On November 7th 1820, Nathaniel Rozell, of Pennsylvania, arrived on lot 1 of the 7th line of Erin Township. The following year, William How and his wife left Kent, England and landed in Toronto, where they picked up their deeds to lots 22 and 23 on the seventh concession. William How and his wife, accompanied by Nathaniel Rozell, arrived at their lot late in the evening and found shelter under some branches leaned against a large tree. After three days, a crude dwelling was erected and the settlement of Howville was born. Mr. How then set up shop, selling goods to the new settlers arriving in Howville. Many of these new settlers were arriving from Scottland, and bringing with them their Gaelic language. At one point Gaelic was so prominent in the community that translators were necessary for important legal matters.

William How expanded his business and moved into a larger building, which was lost in a explosion (along with his eye) after someone put a lit cigar in a barrel of gunpowder. A third store was built, which still stand today on the south end of town on Trafalgar Road.

In 1823, Nazareth Hill and his family arrived and settled on lot 25 of Howville. Nazareth Hill built the first hotel in town, and organized the first Sunday school in the community. He also made the, "Nazareth Hill Survey" of the town, cementing himself as an influential figure within the community. He would go on to impose his name upon the town, changing it officially from Howville to Hillsburg.

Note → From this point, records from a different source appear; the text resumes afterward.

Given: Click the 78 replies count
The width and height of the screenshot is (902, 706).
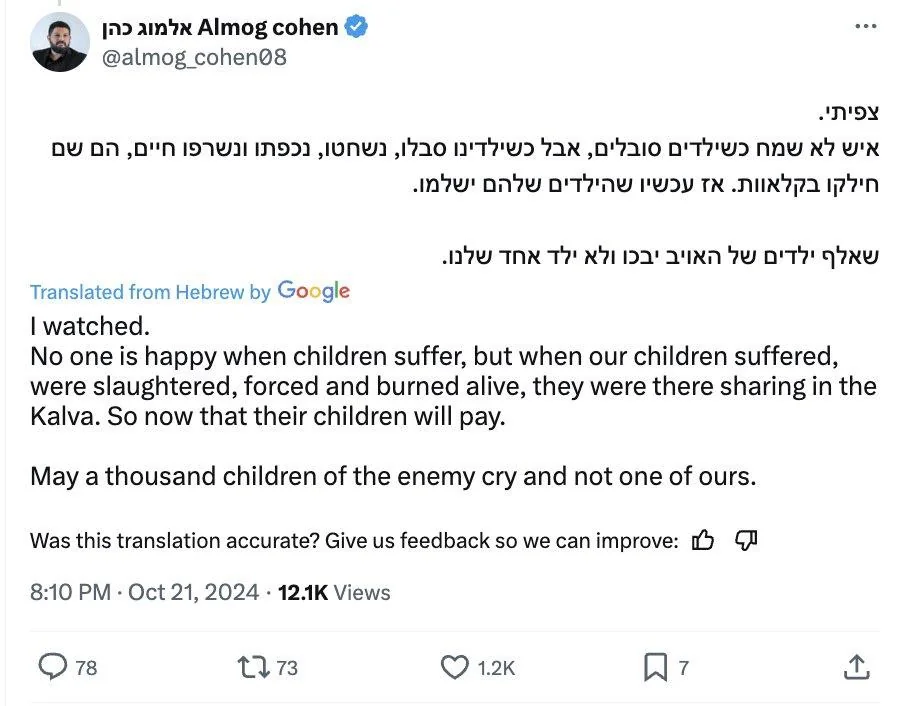Looking at the screenshot, I should click(x=86, y=667).
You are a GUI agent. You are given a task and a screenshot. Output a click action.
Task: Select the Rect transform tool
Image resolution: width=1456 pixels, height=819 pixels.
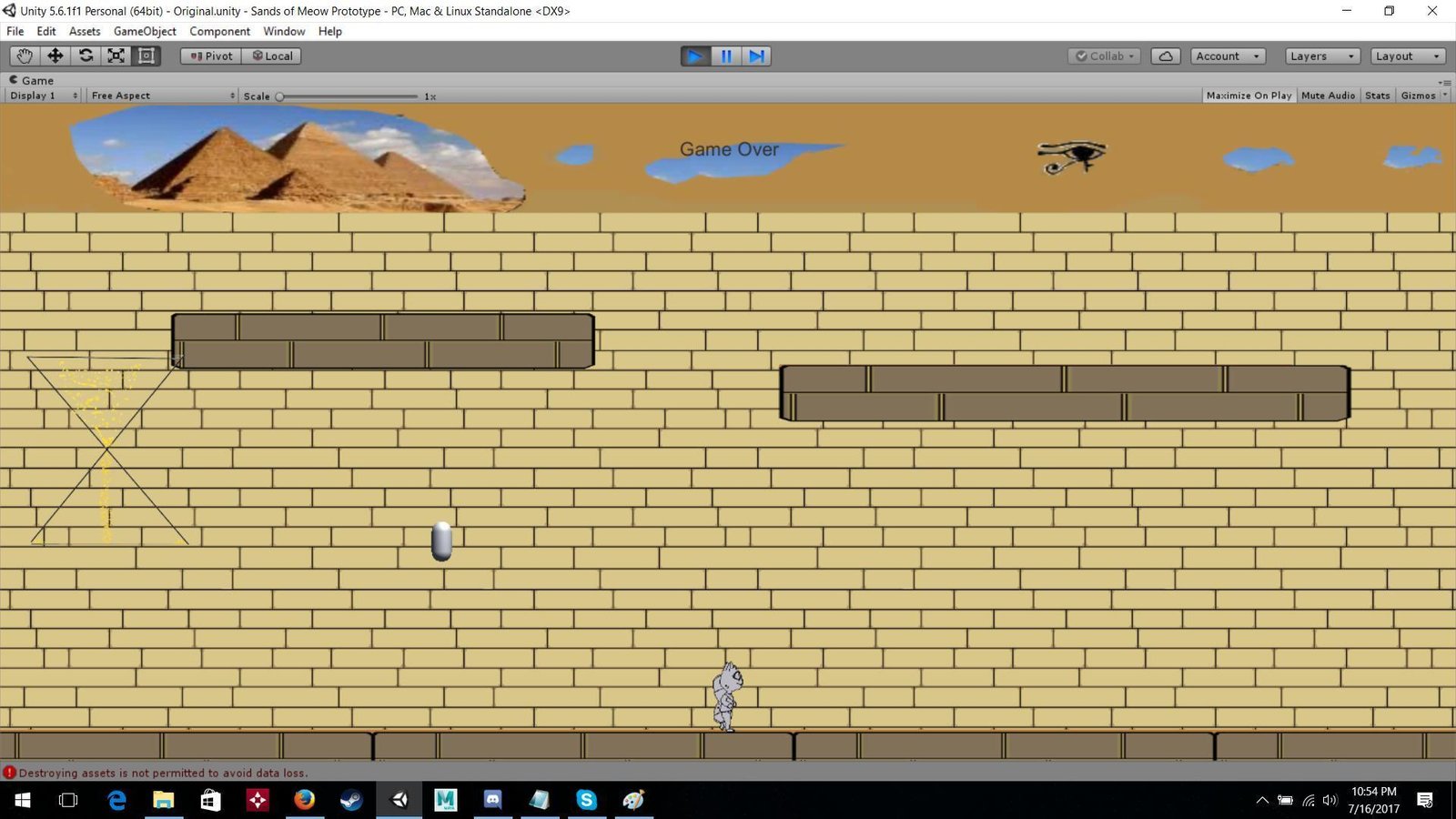click(147, 56)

In 1899, Hillsburg was incorporated into a police village, and an "H" was added to the end of the name, honouring the town's Scottish influence and officially making it Hillsburgh.

In 1998 Hillsburgh amalgamated alongside the Village of Erin and the rest of the Township of Erin into the current Town of Erin.

== Demographics ==
In the 2021 Census of Population conducted by Statistics Canada, Hillsburgh had a population of 1,152 living in 429 of its 441 total private dwellings, a change of from its 2016 population of 1,124. With a land area of 2.94 km2, it had a population density of in 2021.